The Lebanon-born trooper — a military veteran who had joined Rhode Island State Police in 2009 — had anticipated seeing his wife and three children cheering him on along the sidelines, but a last-minute change in plans kept them all at home.
“My longest training run was with my Sergeant, John Beauregard, for a total of eight miles,” said Bastajian. “I was not ready for the marathon. When I finished, I was completely cramped and had aches and pains everywhere. I was looking for the [medic] tent to get a massage and loosen the muscles.”
Bastajian was only 300 yards beyond the finish line at Boylston Street — his medal around his neck — retrieving a foil blanket when the first bomb went off.
Two of the other troopers had run far ahead during the race, and were nowhere near the finish line. The other two were far behind — they would never finish the race.
Like most of the runners and bystanders at that moment, Bastajian mistook the explosion for a ceremonial cannon.
Seconds later, the second bomb went off, and chaos devoured the street.
“As a cop, I have seen a lot of things. Growing up in Lebanon, I’d seen my fair share of warfare. But I’d never dealt with anything like this as an officer.”
Bastajian forgot about his severe cramps and ran for the finish line as a plume of smoke rose over the street. He identified himself as an officer and began assisting as many victims as he could. He would spend the rest of the afternoon helping the wounded get to medic tents.
Back to Boylston
The trooper returned to Boylston Street six months after the attacks at the request of media outlets that were doing anniversary coverage of the incident.
“I had flashbacks,” Bastajian recalled. “I could hear, see, and relive everything as if it was happening again, so I don’t know what it will be like returning again.”
Bastajian did the best he could to evade the media attention after the attacks, but his name made headlines again when he received the State Police’s highest honor —the service ribbon — for his efforts after the race.
“I tried to deflect as much as I could when it first happened. I didn’t do anything special. I did what any law enforcement officer or first responder does and is expected to do in a tough situation.”

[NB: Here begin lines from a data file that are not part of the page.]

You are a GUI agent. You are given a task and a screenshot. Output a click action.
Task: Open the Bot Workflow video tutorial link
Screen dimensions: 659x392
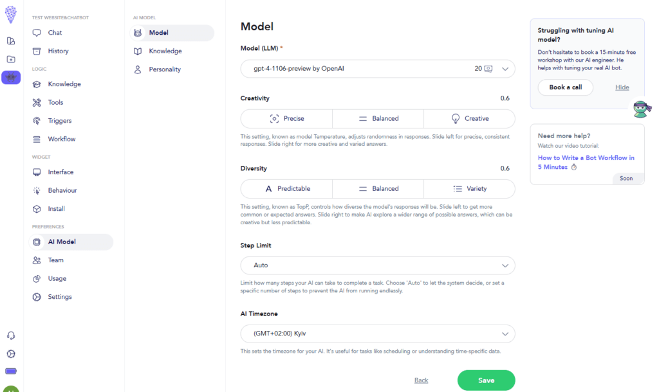586,161
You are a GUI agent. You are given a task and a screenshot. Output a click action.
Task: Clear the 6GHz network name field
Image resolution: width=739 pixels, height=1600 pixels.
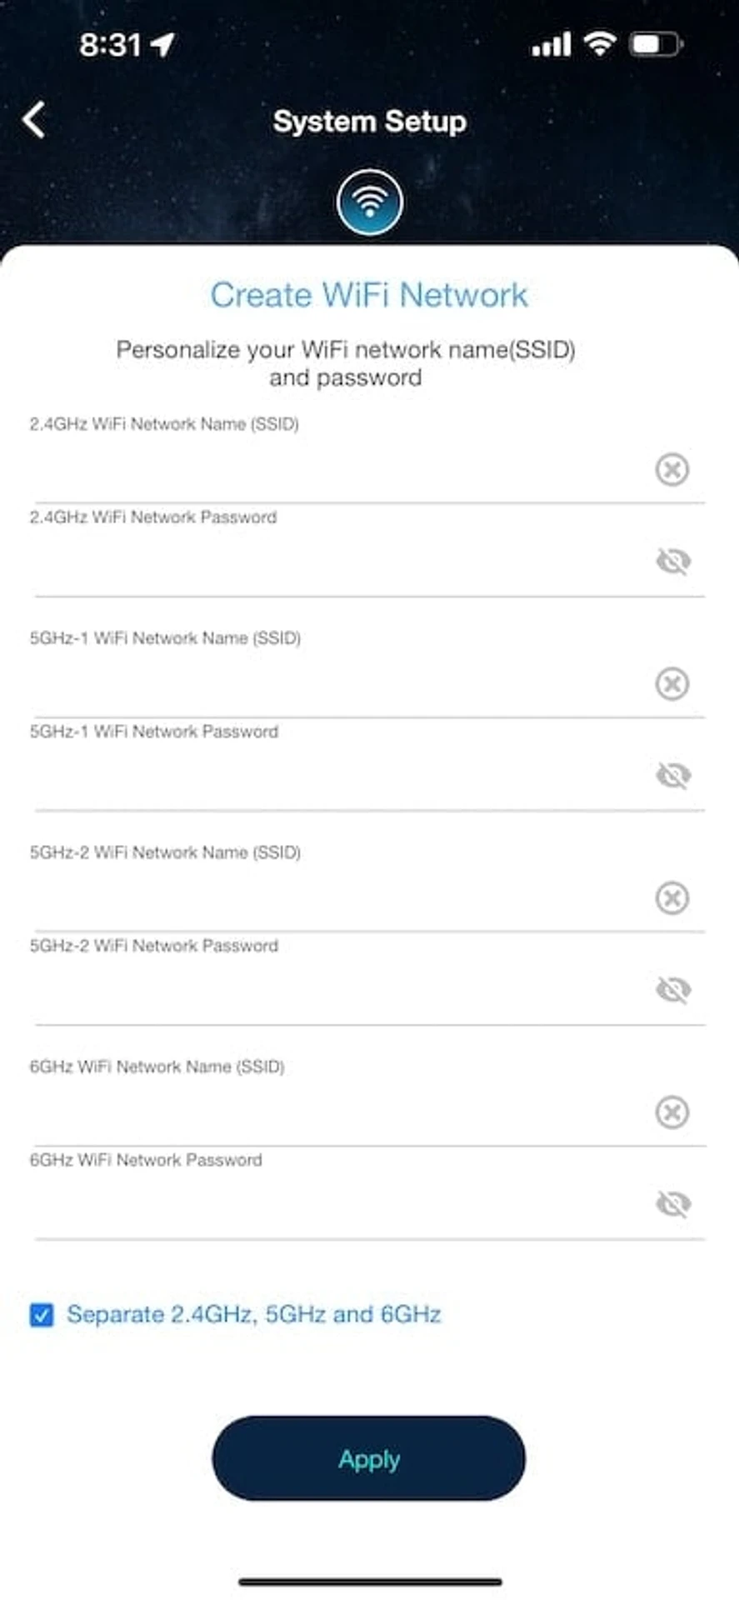[672, 1112]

Bastajian plans to run the marathon again this year — the 2014 Boston Marathon will be held on Monday, April 21 — but the number of Rhode Island State Troopers joining him has doubled in size.

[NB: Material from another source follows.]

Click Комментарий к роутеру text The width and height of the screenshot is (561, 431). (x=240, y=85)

“They all want to go because of what happened last year, to show their support, because as Americans, we refuse to be terrorized. I support Boston Strong and that’s why I’ll run again.”
Bastajian and his fellow troopers aren’t the only ones beefing up their teams to show their support. The Boston Athletics Association that puts on the marathon each year has increased the field size to allow 9,000 more runners for the 2014 Boston Marathon.
“Our city, our state, our nation and our sport are uniting to show that we don't give in to such things and that we honor those who were most affected by it,” BAA.org reads.
The increase in runners reflects a special group who were unable to complete the race last year, to honor those affected by the attacks, and to remember the victims: Krystle Campbell, Sean Collier, Lingzi Lu, and Martin Richard.